Cette technique de fabrication bien précise et les divinités représentées permettent de donner une fourchette de temps durant laquelle il est possible qu’elle ait été produite. C’est donc lors de la 26e dynastie de 664 à 525 av. J.-C. que les spécialistes estiment leurs datations.

Ces oudja, aux propriétés « magiques » dans la culture égyptienne, étaient portées en bijoux, déposées dans une boîte, cousues sur un vêtement, suspendues à un fil, etc. Leur signification exacte est difficile à définir, mais il semble y avoir un lien avec la protection d’Osiris et la réincarnation.
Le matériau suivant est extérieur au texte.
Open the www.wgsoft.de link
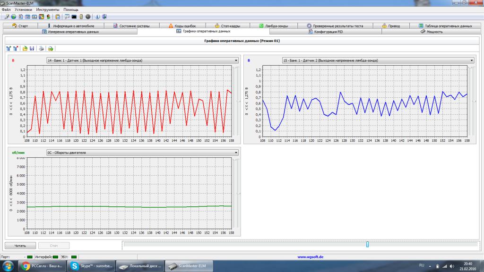484x272 pixels. pos(310,257)
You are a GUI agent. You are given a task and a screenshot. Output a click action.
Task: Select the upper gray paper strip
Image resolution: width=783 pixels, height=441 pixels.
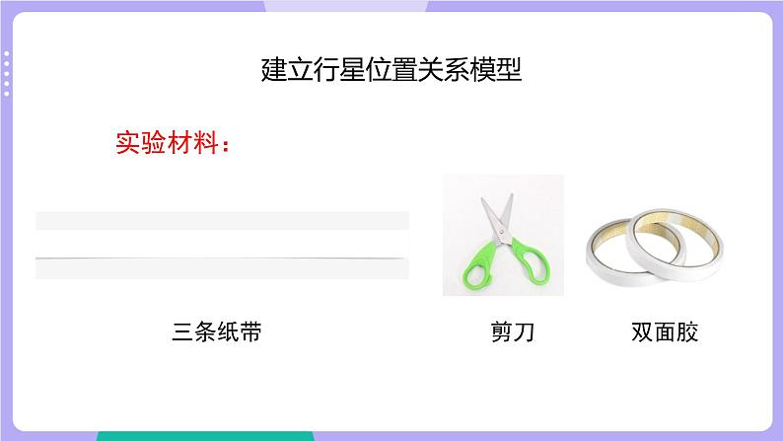click(222, 220)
De plus, la couleur verte pourrait faire appel à la régénérescence, tandis que le turquoise est lié à la vie et la renaissance.

Bref, la présence de ces statuettes égyptiennes en Nouvelle-France est révélatrice du phénomène social qu’est l’égyptomanie, très répandue à l’époque, mais aussi des intérêts variés et insoupçonnés des dirigeants de la colonie.

Source :
TREYVAUD, Geneviève et coll. « De l’Égypte à Québec, un quatuor d’oudja à l’îlot des Palais ». Archéologiques, 26 (2013), p. 145-163.